Llevo en el mundo del teatro desde los cinco años, cuando mi madre (Pilar Asensio) fundó la Asociación Cultural Cimbalaria. Función a función, se fue metiendo dentro de mí ese gusanillo y decidí estudiar arte dramático. Después me he formado para compaginar la actuación con la parte de iluminación, sonido o montaje de videos. En compañías de teatro pequeñas, como la nuestra, es importante que seamos autosuficientes y pluridisciplinares. Actualmente, sigo trabajando con Cimbalaria y en el Teatro San Francisco de León, donde doy clases de teatro y trabajo como actriz.
¿Hay algún momento crucial que te convenciera de que debías ser actriz?
En el certamen de Jiménez de Jamuz, siendo muy pequeña, en el regazo de mi madre vi ‘Medea’ y entendí el teatro más allá de lo superficial, desde una vertiente muy social, pura y creativa. Mi madre me preguntaba si quería ser actriz, pero yo le respondía que quería dedicarme al teatro, englobando aspectos como la iluminación o la dirección de actores. No concibo el teatro solo con estar encima de las tablas; sino con todo lo que lo compone. Sin ir más lejos, el trabajo y el estudio previo de las obras que hemos elegido en “Iudicium: culpables de ser” es lo que de verdad me llena.
Entonces, estás siguiendo un poco la línea de Cimbalaria
Sí, siempre me ha interesado el teatro como herramienta didáctica y social.
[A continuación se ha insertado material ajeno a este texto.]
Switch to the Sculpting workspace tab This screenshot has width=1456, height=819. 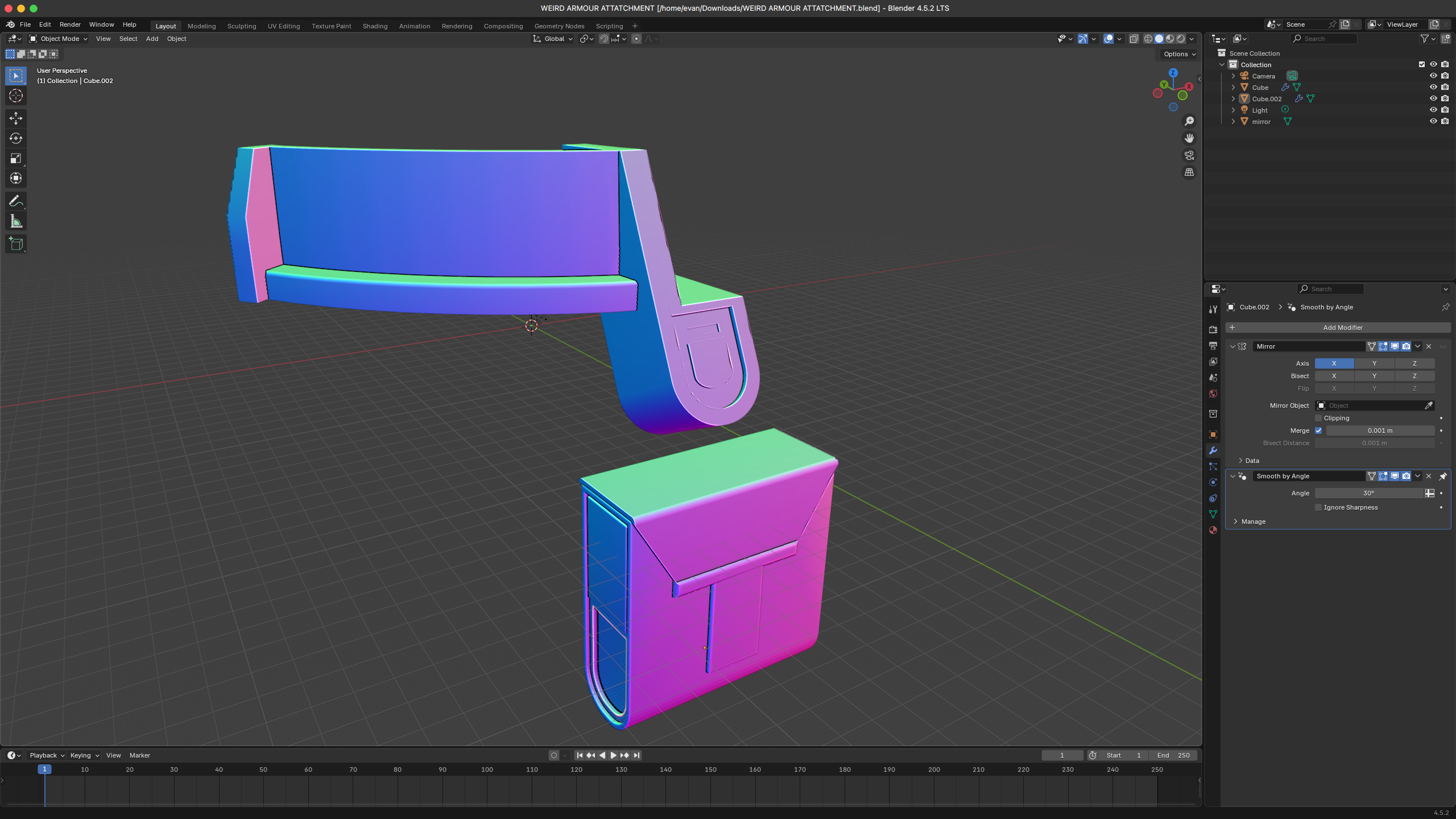coord(241,26)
Esa es una de las razones por la que hemos hecho este montaje también para los institutos. Creo en el trabajo y en la educación de la persona desde el teatro: las emociones, la comunicación abierta, la capacidad de expresar lo que sentimos, el conocer personajes y sus historias, sus duelos y sus defectos, te ayudan a conocer a los demás y a conocerte a ti mismo.
¿Cómo surge el proyecto de producir ‘Iudicum: culpables de ser’?
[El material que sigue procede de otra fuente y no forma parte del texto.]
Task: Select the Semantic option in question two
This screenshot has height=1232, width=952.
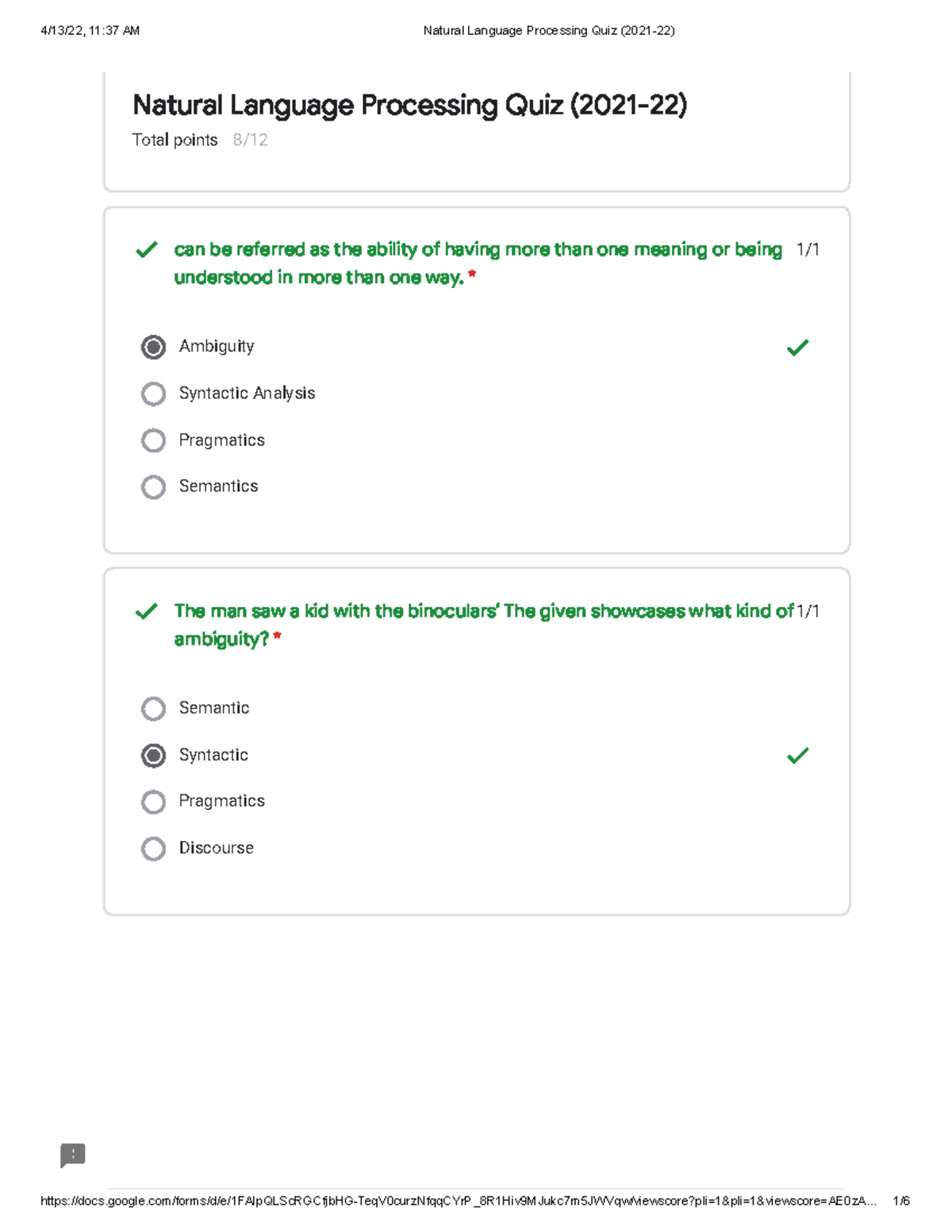Action: click(153, 708)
Viene de largo, desde que estudie la asignatura de teatro ocupacional para niños en riesgo de exclusión en la escuela superior de arte dramático. Hace dos años me senté con mi madre y le expliqué que quería construir una obra en la que diera voz a ciertos problemas que casi todas las mujeres hemos sufrido en mayor o menor medida. Tenía en la cabeza un juicio y muchos personajes que quería interpretar, y el proyecto fue fraguando poco a poco.